People are so unfriendly and arrogant on this forum - so I've requested cancellation of my membership.


----------



## Spellweaver (Jul 17, 2009)

You mean you can't answer the points put to you other than by admitting you were wrong so you are leaving.

If you want friendly responses, don't post attacks with your first two posts. People on here are neither arrogant nor unfriendly - they just happen to know what they are talking about and tend to respond in kind.


----------



## Guest (Jul 16, 2013)

She doesn't know what she is talking about 'Alsation' is a dead give away


----------



## Sleeping_Lion (Mar 19, 2009)

I don't think you can cancel your membership, you just have to log off and not bother coming back on again. 

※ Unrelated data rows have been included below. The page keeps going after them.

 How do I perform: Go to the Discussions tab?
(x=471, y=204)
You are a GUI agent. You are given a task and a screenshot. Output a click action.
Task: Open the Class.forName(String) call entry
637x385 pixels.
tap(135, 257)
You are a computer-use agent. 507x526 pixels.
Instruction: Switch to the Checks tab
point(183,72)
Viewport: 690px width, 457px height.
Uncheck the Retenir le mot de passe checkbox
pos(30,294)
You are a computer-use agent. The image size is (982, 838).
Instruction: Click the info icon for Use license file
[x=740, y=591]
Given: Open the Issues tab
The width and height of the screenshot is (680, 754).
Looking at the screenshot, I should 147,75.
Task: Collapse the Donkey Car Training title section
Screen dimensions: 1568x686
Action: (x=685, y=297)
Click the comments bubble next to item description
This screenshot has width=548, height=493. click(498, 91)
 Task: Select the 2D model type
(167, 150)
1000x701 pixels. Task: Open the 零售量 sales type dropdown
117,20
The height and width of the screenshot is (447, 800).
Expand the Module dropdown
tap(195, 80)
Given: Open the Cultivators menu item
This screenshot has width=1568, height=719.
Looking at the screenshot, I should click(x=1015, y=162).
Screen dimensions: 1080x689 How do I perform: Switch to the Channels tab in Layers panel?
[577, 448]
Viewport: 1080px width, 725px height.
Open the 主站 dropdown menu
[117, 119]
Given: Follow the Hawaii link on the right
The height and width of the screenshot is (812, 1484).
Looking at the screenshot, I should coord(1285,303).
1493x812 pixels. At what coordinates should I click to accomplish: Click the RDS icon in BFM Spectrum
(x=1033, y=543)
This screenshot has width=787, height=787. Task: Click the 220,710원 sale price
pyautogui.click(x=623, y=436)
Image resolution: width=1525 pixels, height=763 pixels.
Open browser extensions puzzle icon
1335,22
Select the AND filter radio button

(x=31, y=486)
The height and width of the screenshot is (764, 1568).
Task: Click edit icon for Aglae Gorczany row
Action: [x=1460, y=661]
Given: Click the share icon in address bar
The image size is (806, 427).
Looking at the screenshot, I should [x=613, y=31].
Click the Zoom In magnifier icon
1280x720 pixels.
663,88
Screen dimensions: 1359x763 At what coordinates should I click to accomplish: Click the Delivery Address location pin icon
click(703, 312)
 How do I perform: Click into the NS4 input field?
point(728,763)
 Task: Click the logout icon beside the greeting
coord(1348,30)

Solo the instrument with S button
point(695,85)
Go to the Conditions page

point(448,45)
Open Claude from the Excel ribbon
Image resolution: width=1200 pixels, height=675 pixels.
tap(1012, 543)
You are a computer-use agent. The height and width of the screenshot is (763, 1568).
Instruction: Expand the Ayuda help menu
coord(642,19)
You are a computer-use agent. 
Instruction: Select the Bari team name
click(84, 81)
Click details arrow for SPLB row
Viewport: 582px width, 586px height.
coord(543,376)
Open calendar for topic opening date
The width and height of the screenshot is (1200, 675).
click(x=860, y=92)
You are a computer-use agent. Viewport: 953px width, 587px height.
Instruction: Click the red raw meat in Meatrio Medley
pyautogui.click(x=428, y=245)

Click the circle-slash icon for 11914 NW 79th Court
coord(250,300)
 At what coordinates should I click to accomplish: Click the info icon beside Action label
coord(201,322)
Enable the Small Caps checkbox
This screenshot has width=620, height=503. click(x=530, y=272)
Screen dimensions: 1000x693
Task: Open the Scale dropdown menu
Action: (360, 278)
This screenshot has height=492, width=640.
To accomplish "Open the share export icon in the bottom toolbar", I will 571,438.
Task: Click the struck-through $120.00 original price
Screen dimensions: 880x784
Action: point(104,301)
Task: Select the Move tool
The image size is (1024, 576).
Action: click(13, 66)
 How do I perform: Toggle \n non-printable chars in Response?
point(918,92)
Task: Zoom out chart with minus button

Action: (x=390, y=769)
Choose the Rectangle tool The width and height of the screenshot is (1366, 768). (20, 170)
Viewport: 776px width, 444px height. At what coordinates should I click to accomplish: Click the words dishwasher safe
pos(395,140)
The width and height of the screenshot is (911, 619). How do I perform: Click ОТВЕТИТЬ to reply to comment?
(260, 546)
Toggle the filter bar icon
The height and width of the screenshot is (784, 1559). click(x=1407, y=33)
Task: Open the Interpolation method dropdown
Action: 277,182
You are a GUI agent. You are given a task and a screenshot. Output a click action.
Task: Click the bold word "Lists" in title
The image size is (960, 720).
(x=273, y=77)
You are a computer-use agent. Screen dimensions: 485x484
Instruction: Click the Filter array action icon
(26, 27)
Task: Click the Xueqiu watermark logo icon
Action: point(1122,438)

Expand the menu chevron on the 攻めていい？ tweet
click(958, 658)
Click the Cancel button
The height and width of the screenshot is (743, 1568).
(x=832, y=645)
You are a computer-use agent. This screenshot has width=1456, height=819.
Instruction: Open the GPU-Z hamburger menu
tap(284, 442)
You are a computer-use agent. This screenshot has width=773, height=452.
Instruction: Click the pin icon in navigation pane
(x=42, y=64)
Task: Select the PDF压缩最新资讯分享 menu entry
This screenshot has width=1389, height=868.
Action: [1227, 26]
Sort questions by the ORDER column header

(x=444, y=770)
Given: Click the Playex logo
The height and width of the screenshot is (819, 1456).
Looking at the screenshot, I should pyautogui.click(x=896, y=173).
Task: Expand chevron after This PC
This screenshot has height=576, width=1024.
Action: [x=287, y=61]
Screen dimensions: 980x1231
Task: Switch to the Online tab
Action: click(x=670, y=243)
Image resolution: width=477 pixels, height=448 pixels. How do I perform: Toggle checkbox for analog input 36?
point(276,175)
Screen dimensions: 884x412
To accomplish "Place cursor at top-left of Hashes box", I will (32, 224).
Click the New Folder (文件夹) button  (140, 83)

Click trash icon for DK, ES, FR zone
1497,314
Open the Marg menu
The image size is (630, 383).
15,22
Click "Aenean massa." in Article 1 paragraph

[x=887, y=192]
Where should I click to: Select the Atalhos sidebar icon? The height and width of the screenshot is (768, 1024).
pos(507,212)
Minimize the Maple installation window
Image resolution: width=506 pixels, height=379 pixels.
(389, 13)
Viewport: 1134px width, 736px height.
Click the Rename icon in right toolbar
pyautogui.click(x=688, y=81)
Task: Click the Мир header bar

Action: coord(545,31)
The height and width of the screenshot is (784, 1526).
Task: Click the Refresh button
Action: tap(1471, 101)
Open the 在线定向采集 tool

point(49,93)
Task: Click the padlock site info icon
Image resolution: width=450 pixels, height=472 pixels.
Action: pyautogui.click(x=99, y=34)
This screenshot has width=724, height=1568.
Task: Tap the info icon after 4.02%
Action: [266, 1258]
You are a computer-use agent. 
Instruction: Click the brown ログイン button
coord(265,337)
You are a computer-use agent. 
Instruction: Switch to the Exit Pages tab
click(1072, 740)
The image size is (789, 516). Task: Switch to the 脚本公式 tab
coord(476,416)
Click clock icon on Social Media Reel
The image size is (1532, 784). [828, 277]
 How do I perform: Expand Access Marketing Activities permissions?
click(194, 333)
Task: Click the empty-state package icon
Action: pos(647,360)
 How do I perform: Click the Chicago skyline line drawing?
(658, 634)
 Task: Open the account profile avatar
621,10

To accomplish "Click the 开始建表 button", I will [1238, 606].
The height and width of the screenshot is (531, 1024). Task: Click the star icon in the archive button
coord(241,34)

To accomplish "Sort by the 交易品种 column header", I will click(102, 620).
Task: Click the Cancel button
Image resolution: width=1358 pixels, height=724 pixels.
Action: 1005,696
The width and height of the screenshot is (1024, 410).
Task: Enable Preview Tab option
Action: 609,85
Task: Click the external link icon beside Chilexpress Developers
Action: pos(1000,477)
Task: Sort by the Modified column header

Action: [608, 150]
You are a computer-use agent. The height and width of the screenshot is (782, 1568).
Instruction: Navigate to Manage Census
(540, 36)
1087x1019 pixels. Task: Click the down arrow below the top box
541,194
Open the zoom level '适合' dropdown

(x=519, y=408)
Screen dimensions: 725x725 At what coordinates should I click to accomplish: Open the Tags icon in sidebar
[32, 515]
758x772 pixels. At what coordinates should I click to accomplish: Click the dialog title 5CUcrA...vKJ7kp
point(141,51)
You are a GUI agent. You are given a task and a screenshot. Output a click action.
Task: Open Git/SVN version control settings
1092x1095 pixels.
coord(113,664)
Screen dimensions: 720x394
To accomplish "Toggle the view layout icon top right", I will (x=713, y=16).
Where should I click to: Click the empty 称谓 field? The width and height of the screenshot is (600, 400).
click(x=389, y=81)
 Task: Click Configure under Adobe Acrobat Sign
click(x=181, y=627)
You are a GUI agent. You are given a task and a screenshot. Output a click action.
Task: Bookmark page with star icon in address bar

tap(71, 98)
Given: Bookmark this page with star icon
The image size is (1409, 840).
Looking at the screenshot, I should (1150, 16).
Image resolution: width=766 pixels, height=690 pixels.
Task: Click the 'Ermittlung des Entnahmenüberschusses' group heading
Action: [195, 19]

Read your first post, I own three pedigree Labradors, not one of them has got problems with their hips, in fact one of them has 0/0 hips which are as good as you can get, and yet she is, according to you, an unhealthy inbred animal registered by a corrupt body. Hardly a first post that will win you a lot of friends from owners of Labradors.


----------



## Meezey (Jan 29, 2013)

Bonniethelurcher said:


> People are so unfriendly and arrogant on this forum - so I've requested cancellation of my membership.


I personally don't think they are, your post was hardly going to get you the warm fuzzies from people was it? FYI an Alsatian is not a breed so the KC have nothing to do with that I'm afraid....... :001_unsure:


----------



## shadowmare (Jul 7, 2013)

Thanks a lot for your replies guys  I live in UK but am getting a dog registered under FCI. I am not really buying him as a show dog (if I'd be looking to actively take part in shows I guess I would get a KC reg dog haha) but it would be interesting to see what are his chances of winning some titles and if he would like it (the mother loves shows while the father is more of a working dog and wasn't enjoying shows)  
I've heard the controversy regarding KC however, I just want to go to a couple of shows and see how my puppy will do


----------



## MerlinsMum (Aug 2, 2009)

Good on you! 
Shows can be a great day out if the dog enjoys it -so many do - and it's ridiculous to think it's all about winning, it certainly isn't, or those who never get placed wouldn't bother going, yet they stll go.

Some breeds have a great friendly social side as well, with picnics and parties benchside, totally apart from the show itself. And I persnally love a day at a show, just to wander, look, chat, and learn, as well as meet some really lovely dogs of all breeds with great temperaments.


----------